I learned one thing in design school about button placement and gaping of a blouse that has stuck with me. That is to put a button where you least want gaping, namely the chest area. I am not sure if this principle works in practice. I could see it possibly working, but I also wonder if there is a pattern issue. For example, if someone were larger than a B-cup and they were wearing something that was designed for a B-cup, then the button placement is not the actual problem.

Kathleen
March 16th, 2006
7:28 AM

but I also wonder if there is a pattern issue
I meant barring a pattern or fitting problem. The latter is the most obvious issue. I referred to less obvious problems.

jinjer
March 16th, 2006
8:42 AM

Putting a button between the boobtips definitely works to prevent gaping. And Kathleen mentioned groupings of buttons: big boobs might need more than one button between the boobtips to prevent gaping, so that can be a design element that is also functional…

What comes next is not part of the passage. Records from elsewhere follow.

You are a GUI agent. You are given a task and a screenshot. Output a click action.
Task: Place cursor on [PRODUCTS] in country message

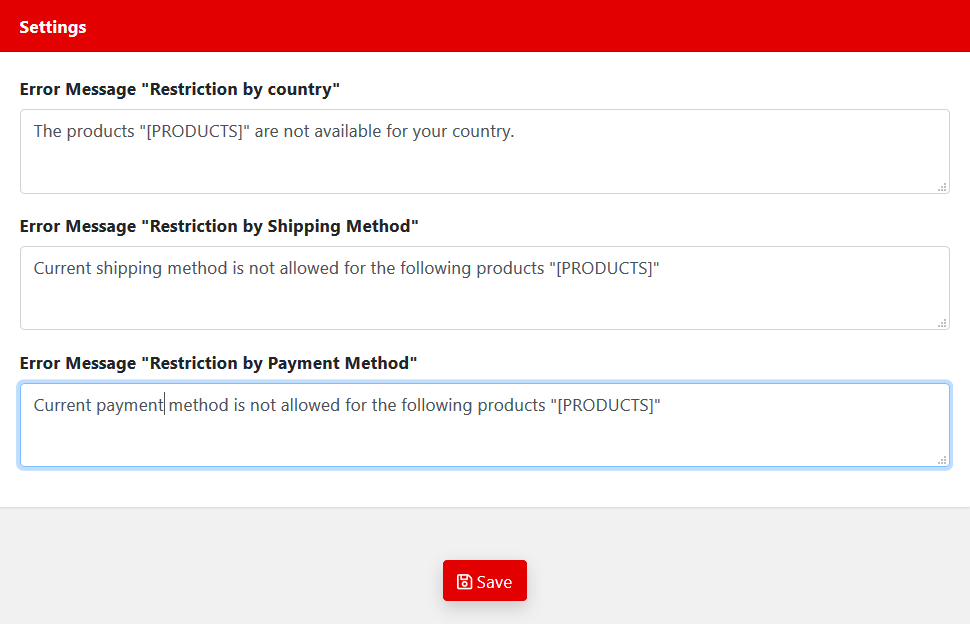click(194, 131)
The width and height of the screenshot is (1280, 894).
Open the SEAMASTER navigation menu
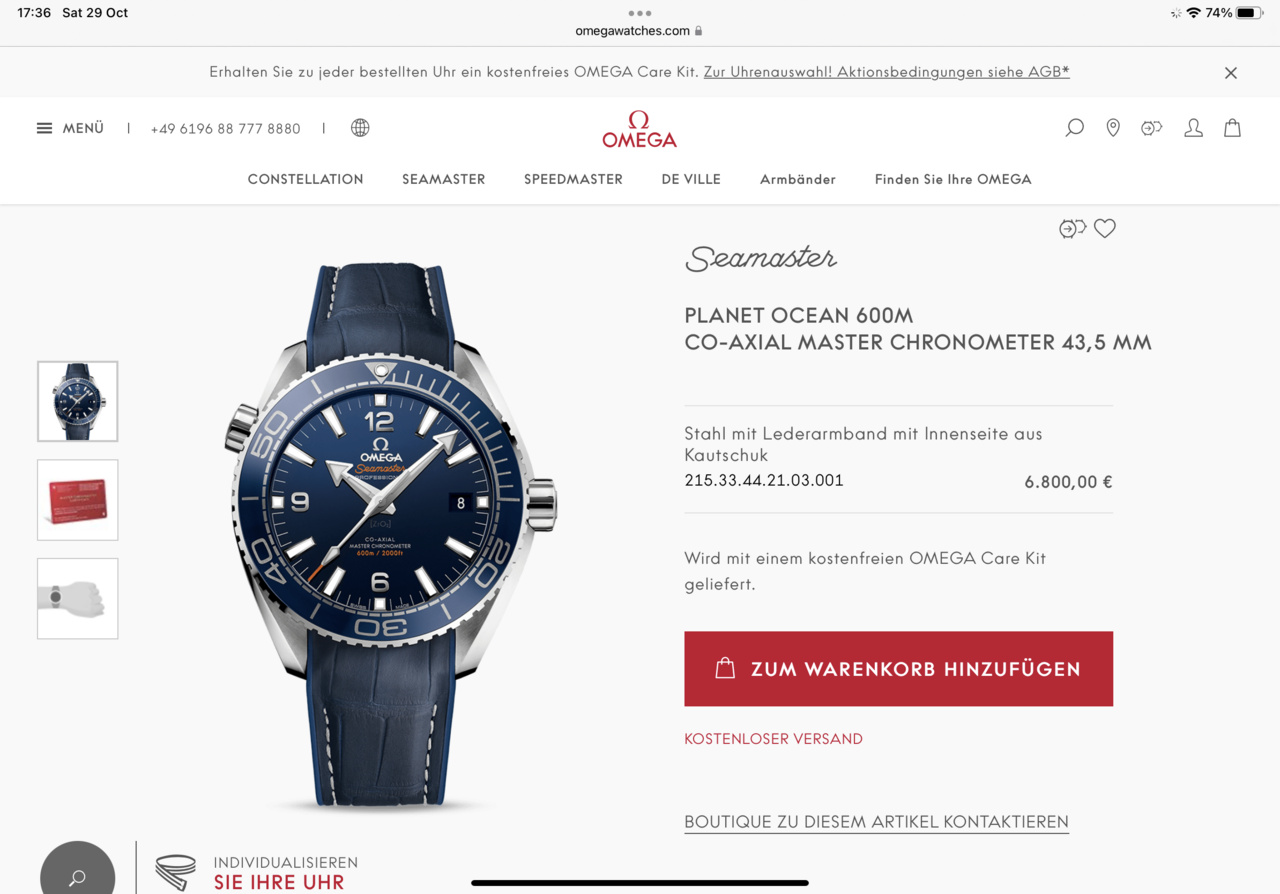[443, 179]
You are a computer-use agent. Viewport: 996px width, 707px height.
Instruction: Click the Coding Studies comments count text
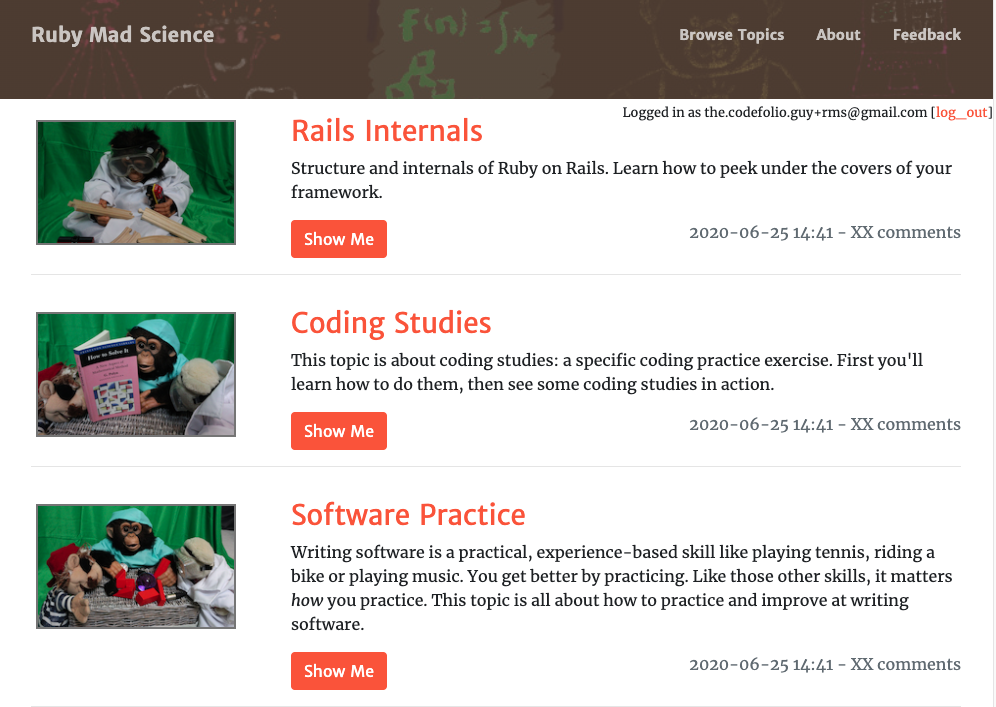[905, 424]
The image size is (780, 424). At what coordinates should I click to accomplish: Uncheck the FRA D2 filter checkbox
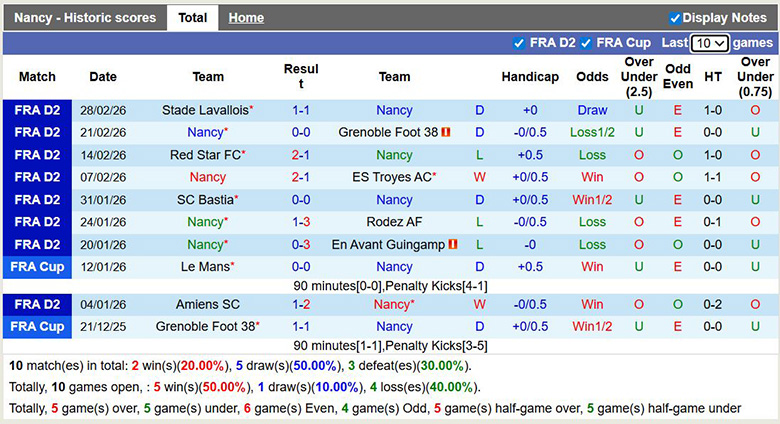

Kathleen, you say the button should not be closer than 1/2″ from the edge, but how far away can it be and still hold the top edge of the garment closed?? Is there a rule of thumb, or is this something that has to be tested for each fabric/button combo?

Kathleen
March 16th, 2006
9:33 AM

Kathleen, you say the button should not be closer than 1/2″ from the edge, but how far away can it be and still hold the top edge of the garment closed?? Is there a rule of thumb, or is this something that has to be tested for each fabric/button combo?

Again, 1/2″ seems to be standard (see #2). Obviously there are variations because (for example) you wouldn’t want a sportcoat to close at the top edge so it also depends on styling. Iterate. Usually you’ll get it in only one cycle. If not, you have other problems going on (poor fit, failing to interface, inappropriate button size for the job etc).

taylor moore
March 25th, 2006
7:52 PM

I agree. I have to wear a fitted blouse for work every day, and being that im a 36GG i find the button around my bust either gaping severly or unfastened completely! Im forever fidgeting with them, making sure they are not gaping and are still fastened. i have started to wear clasp fastening blouses now as i have given up on finding a blouse with buttons that dont have the “sneak a peak” gaping.